BRANO SCELTO:
Presidì -Formaggi capra orobica
I tre formaggi con latte di Capra Orobica, Presidio Slow Food

I formaggi prodotti con latte di capra Orobica intero e crudo vengono suddivisi in: pasta cruda, semicotta, molle e semidura; formaggi grassi a stagionatura breve (freschi tre giorni e stracchini 15 giorni) e grassi a stagionatura medio-lunga (minimo 30 giorni per le formaggelle). Oltre al Bitto storico, che prevede l’utilizzo di latte di mucca con una percentuale di latte di capra Orobica, ci sono altri tre formaggi tipici ricavati dal latte crudo di questo animale. C’è il Formagìn della Valsassina, un caprino fresco presente anche nella variante a crosta fiorita detto “Fiorone” il cui sapore, molto più intenso e piccante, richiama l’aroma dei funghi freschi. La formaggella di capra Orobica, invece, è chiamata Matüscin ed è prodotta solo nelle province di Bergamo, Sondrio e Lecco. Si distingue dai caprini della Bergamasca realizzati con il latte di qualsiasi tipologia di capra ed è tutelata dal marchio di garanzia della Camera di Commercio “Bergamo Città dei Mille sapori”. Infine c’è la Roviöla della Valle Brembana, uno stracchino che ha forma di parallelepipedo con faccia quadrata.

DATI:
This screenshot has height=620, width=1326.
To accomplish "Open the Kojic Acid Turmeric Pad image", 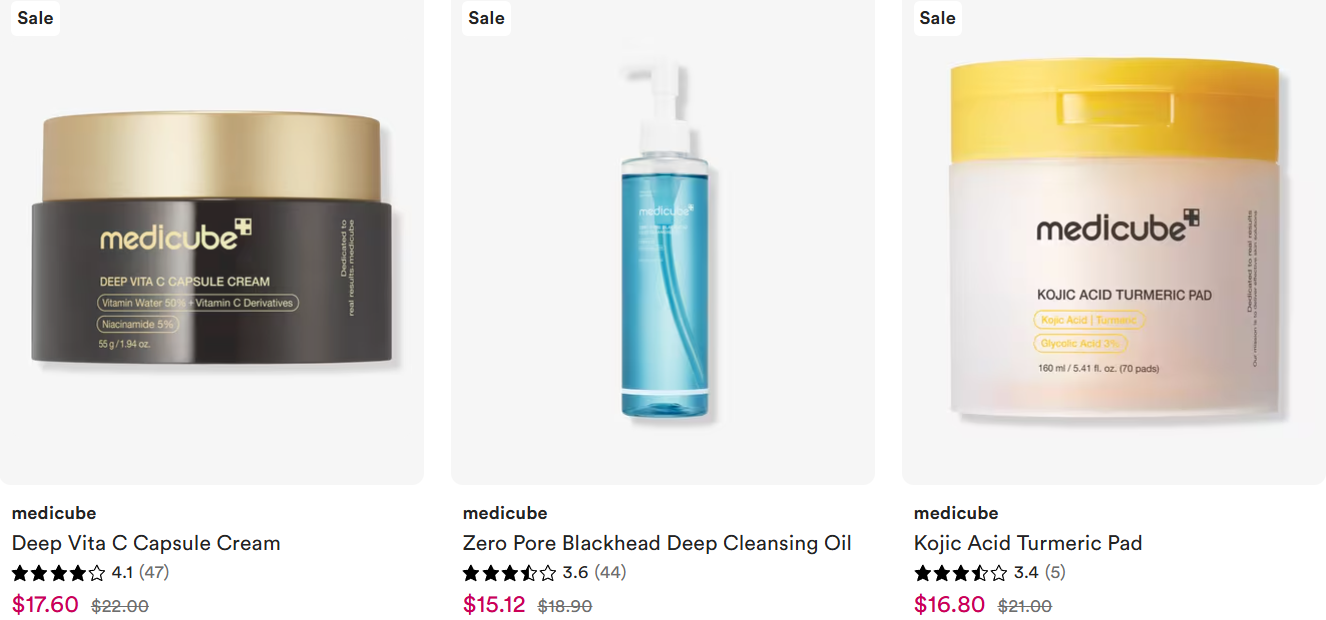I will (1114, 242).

---

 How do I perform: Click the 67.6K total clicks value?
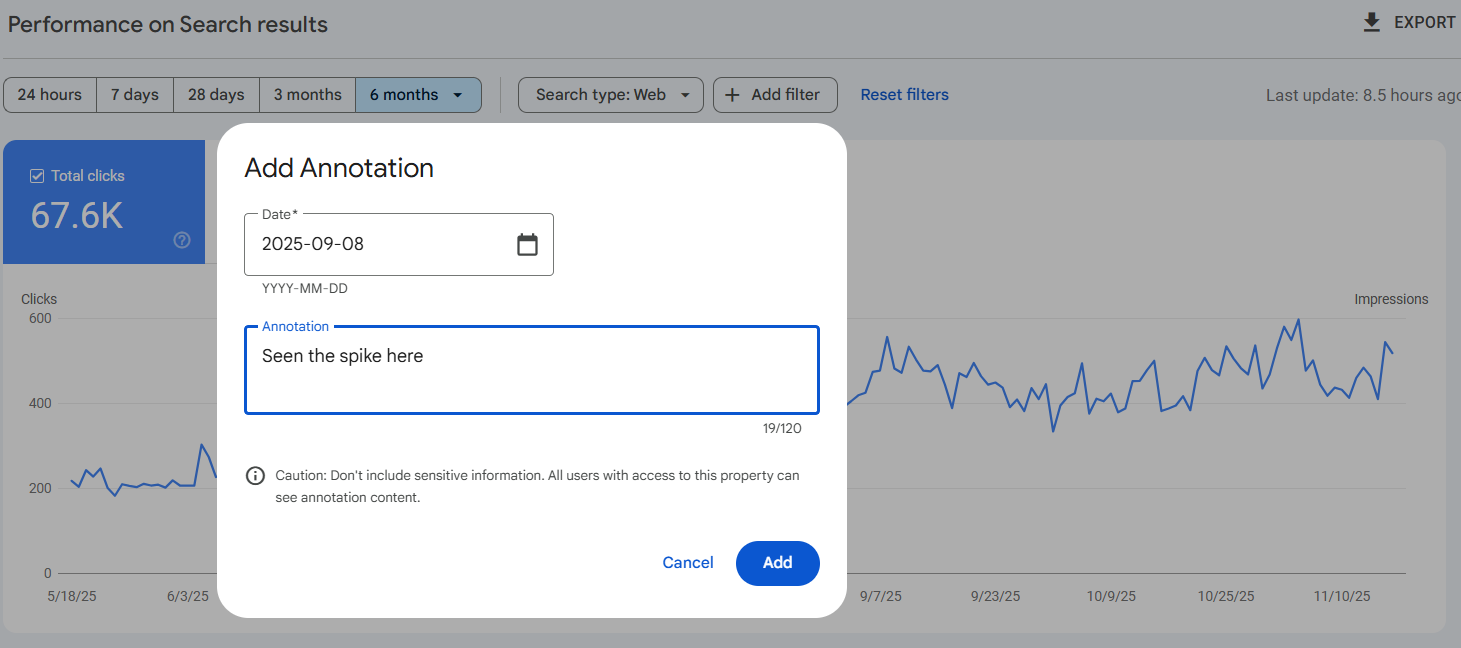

IL COMPITO: Traduci in inglese questa frase del brano sui formaggi di capra Orobica: "Infine c’è la Roviöla della Valle Brembana, uno stracchino che ha forma di parallelepipedo con faccia quadrata." I record non c'entrano con questo lavoro.

RISPOSTA SCRITTA: Finally, there is the Roviöla of Valle Brembana, a stracchino shaped like a parallelepiped with a square face.